Der Mammutprozess findet am Oberlandesgericht Stuttgart statt. Über dem Verfahren schwebt eine entscheidende Frage: Hat die Justiz es hier mit einem Haufen durchgeknallter Abenteurer zu tun oder mit einer zu allem entschlossenen Truppe von bewaffneten Rechtsterroristen? Haben gescheiterte Existenzen sich zusammengetan, um ihrem Frust mit Gewaltfantasien Ausdruck zu verleihen, oder plante eine paramilitärisch organisierte Gruppe konkret brutalste Gewaltaktionen?
Die Verteidiger haben schon vor dem Auftakt des Prozesses damit begonnen, die „Gruppe S.“als harmlos darzustellen. „Abenteurer“oder „Pfadfinder“nennen sie die Männer, die sich im September 2019 an einem Grillplatz in Baden-Württemberg erstmals in echt getroffen haben, nachdem sie zuvor über Chatkanäle und soziale Medien Kontakt gehalten hatten. Werner Siebers, der Verteidiger von Werner S., sagt, die Ankündigungen der Männer seien „Worthülsen auf der Ebene von Kneipenangebereien“.

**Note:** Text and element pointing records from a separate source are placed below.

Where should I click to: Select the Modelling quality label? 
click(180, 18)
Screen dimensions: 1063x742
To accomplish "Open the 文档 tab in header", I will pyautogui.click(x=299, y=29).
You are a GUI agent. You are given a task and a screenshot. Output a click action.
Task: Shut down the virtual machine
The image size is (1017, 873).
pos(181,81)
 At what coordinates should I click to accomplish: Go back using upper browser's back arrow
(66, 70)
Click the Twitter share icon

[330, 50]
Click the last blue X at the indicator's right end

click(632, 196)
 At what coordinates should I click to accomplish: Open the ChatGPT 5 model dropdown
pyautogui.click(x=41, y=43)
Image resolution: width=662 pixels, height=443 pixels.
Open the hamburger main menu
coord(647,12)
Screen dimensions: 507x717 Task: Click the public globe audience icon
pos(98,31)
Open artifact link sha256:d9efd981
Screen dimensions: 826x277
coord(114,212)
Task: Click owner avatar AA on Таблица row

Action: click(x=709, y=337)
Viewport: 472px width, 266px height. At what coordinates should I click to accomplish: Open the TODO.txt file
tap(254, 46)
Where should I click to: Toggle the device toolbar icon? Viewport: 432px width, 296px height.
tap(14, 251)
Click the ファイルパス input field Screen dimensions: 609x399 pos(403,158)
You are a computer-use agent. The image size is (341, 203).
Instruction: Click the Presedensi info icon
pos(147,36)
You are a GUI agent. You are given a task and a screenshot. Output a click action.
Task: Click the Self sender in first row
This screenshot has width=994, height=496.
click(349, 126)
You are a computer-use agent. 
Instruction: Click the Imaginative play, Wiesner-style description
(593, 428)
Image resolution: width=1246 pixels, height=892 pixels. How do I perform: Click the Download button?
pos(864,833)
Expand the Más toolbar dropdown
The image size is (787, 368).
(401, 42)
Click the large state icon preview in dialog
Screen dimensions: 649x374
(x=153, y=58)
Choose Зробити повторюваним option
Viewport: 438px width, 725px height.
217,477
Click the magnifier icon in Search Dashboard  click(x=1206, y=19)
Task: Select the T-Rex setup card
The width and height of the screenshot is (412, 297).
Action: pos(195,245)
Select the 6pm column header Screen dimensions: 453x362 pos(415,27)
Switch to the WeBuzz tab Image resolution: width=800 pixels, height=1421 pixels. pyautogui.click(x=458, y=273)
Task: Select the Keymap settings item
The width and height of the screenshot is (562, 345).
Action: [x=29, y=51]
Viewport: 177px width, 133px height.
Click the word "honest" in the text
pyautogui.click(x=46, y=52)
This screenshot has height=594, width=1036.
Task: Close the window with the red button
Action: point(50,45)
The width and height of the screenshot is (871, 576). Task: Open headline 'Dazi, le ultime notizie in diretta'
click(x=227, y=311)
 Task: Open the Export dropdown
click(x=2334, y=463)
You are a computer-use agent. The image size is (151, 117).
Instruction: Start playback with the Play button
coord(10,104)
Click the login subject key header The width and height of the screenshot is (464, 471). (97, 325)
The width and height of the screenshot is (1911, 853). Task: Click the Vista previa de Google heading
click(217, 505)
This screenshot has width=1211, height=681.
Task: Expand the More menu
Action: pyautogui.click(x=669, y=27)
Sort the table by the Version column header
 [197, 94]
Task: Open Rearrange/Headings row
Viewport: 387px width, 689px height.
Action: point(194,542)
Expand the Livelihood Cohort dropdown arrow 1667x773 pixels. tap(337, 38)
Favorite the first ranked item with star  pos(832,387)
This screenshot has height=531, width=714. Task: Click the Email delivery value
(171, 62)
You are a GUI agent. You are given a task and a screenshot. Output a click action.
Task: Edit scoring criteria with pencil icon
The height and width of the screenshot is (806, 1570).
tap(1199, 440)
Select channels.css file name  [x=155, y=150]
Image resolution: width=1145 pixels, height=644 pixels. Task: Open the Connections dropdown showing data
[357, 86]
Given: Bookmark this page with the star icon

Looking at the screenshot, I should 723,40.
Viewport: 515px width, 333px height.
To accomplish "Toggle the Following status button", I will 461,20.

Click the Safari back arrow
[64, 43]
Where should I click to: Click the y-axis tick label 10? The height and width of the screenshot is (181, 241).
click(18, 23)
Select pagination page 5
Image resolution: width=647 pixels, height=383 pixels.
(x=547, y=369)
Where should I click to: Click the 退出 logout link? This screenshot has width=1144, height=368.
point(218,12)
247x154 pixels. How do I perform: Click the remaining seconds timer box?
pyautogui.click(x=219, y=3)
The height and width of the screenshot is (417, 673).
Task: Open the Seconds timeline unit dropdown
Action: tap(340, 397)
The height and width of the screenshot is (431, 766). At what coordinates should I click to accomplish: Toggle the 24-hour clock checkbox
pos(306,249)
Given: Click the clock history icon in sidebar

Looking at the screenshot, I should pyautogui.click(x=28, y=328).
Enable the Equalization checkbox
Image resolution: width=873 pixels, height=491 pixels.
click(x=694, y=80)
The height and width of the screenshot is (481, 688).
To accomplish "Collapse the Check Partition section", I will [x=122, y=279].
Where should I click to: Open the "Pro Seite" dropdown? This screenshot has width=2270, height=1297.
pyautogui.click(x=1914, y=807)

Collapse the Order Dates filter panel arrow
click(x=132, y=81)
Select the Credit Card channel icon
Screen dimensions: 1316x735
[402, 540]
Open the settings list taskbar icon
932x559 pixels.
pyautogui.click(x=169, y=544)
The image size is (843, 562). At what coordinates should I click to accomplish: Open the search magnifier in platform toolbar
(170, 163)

Klar gegen diese Sicht sprechen neue Erkenntnisse der Ermittler, wonach Werner S. kurz vor seiner Verhaftung im Februar 2020 versucht hat, Kriegswaffen zu kaufen, darunter ein Kalaschnikow-Sturmgewehr mit 2000 Schuss Munition, eine Uzi-Maschinenpistole und Handgranaten. In einer Chatgruppe schrieb S. nach einem Bericht des ZDF-Magazins „Frontal 21“und der Stuttgarter Nachrichten, man wolle mit „dem richtigen Training und einem exzellenten, ausgereiften Konzept“auf einen Schlag alle Politiker im Berliner Reichstag „ausschalten“. Nach den Akten verfügten die mutmaßlichen Rechtsterroristen bereits über 27 erlaubnispflichtige Waffen, vor allem Pistolen der russischen Marken Tokarev und Makarov. Der
Präsident des Landeskriminalamts Baden-Württemberg, Ralf Michelfelder, sagte: „Hätten die Beschuldigten ihre geplanten Terrortaten umsetzen können, hätten wir eine ganz brutale, ganz massive Tötungsmaschinerie am Laufen gehabt.“
Doch schon in der Person des mutmaßlichen Anführers Werner S. zeigen sich viele Widersprüche: Der Mann, der sich gerne „Teutonico“nannte, mit seiner militärischen Ausbildung und seinen Kontakten zu gewaltbereiten italienischen Milizen prahlte, war in Wahrheit offenbar nie beim Militär. Und die Verbindung zu italienischen Extremisten war wohl genauso erlogen wie die Behauptung, er spreche fließend Italiescheen nisch. Die einzige Verbindung nach Italien ist, dass der Sozialhilfeempfänger S. mit geliehenem Geld ein renovierungsbedürftiges Ferienhaus in Ligurien gekauft hat.
Beruflich erfolgreich scheint Werner S. nie gewesen zu sein, dafür ist sein Vorstrafenregister recht beachtlich: Erpressung, Betrug und der Missbrauch von Titeln finden sich da. Und trotzdem gehen die Ermittler davon aus, dass Werner S. auf die anderen Mitglieder und Unterstützer der Vereinigung Eindruck gemacht hat. Sie schätzen ihn als „Menschenfänger“mit einem gewissen Charisma ein, der durchaus in der Lage gewesen sein soll, Mitstreiter um sich zu scharen und anzufeuern. Laut Anklage ging von Werner S. auch die Initiative aus. Er habe versucht, Führungspersonal aus der rechten Szene für seine Gruppe zu rekrutieren, weil er sich von ihnen viel Mobilisierungspotenzial versprochen habe. Gezielt soll er an Bürgerwehren und Bruderschaften wie die „Soldiers of Odin“herangetreten sein. Die Angeklagten seien gut vernetzt gewesen und hätten teils enge Kontakte zu Waffenlieferanten besessen, sagte die Vertreterin der Bundesanwaltschaft, Judith Bellay, beim Prozessauftakt. Die Männer hätten eine ausländerfeindliche und nationalsozialistische Grundhaltung geteilt, hätten von „Menschenmüll“und „Kakerlaken“gesprochen.